The Code's subpart F “anti-deferral” regime addresses this
issue by taxing U.S. shareholders of a controlled foreign corporation (CFC) on
their pro rata share of the CFC's subpart F income under Code Sec. 952(a) and
investments in U.S. property, regardless of whether these amounts were actually
distributed to the shareholders. A CFC is defined as a foreign corporation with
regard to which more than 50% of the total combined voting power of all classes
of stock entitled to vote or the total value of the stock of the corporation is
owned (directly, indirectly, or constructively) by U.S. shareholders, who are
specifically defined for CFC purposes as a U.S. person who owns 10% or more of
the total combined voting power of all classes of stock entitled to vote in the
foreign corporation. (Code Sec. 957, Code Sec. 951(b)) In effect, these rules
make U.S. corporations immediately taxable on certain types of income, such as
interest and rents, of their foreign subsidiaries.
Background on the transfer pricing rules. Under Code Sec.
482, IRS is authorized to distribute, apportion, or allocate gross income,
deductions, credits or allowances among organizations, trades, or businesses
owned or controlled by the same interests in order to prevent tax evasion or to
reflect the true taxable income of any such entity. This prevents the shifting
of income and deductions among certain related taxpayers for the sole purpose
of minimizing taxes.
The standard to be applied is that of a taxpayer dealing at
arm's length with an uncontrolled taxpayer. The arm's length result of a
controlled transaction must be determined under the method that provides the
most reliable measure of an arm's length result.
GAO report.

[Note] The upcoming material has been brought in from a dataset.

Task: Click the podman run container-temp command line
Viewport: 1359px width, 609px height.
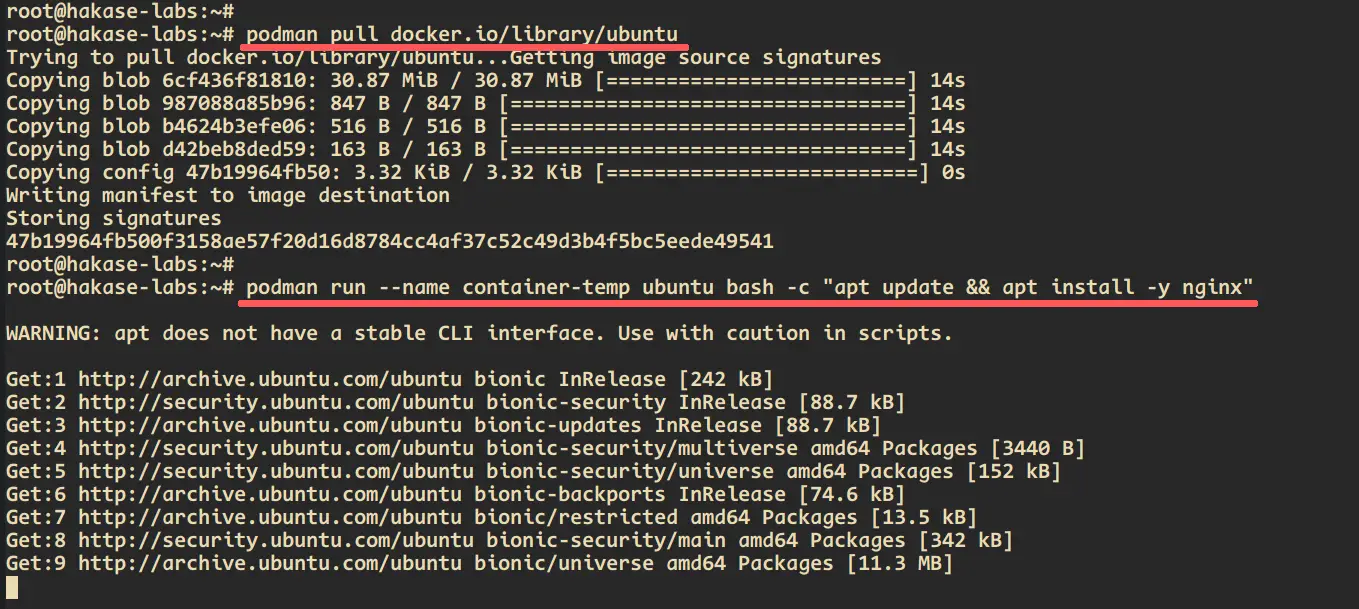Action: (750, 288)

In a report addressed to Senate Finance
Committee Chairman Max Baucus (D-MT) and Ranking Member Orrin Hatch (R-UT), GAO
states that a multinational corporate group, whether U.S.-owned or
foreign-owned, can generally shift income to subsidiaries in low-tax countries
to avoid or evade U.S. taxes, even if the majority of their economic activity
is in the U.S. However, use of a foreign-controlled domestic corporation (FCDC)
structure can provide a tax avoidance or evasion advantage over structures
where U.S. parents own foreign subsidiaries.
GAO observed that many corporate groups with U.S. owners
achieve the FCDC structure by forming a new foreign corporation in a low-tax
country that becomes the owner of the corporate group. This transaction is
known as an “inversion,” and it is typically used to reduce the group's overall
tax liabilities. Foreign ownership can also occur via takeovers or mergers by
foreign corporations, foreign corporations with U.S. subsidiaries incorporating
overseas at the onset, or foreign corporations expanding their operations and
establishing new subsidiaries in the U.S.
The primary advantage of the FCDC structure is that, unlike
U.S. parent companies and their foreign subsidiaries, the anti-deferral rules
generally don't apply to an FCDC structure. Rather, the anti-deferral rules
only apply to an FCDC if it is also the owner of a CFC, or to the foreign
parent of an FCDC if the foreign parent is itself a CFC.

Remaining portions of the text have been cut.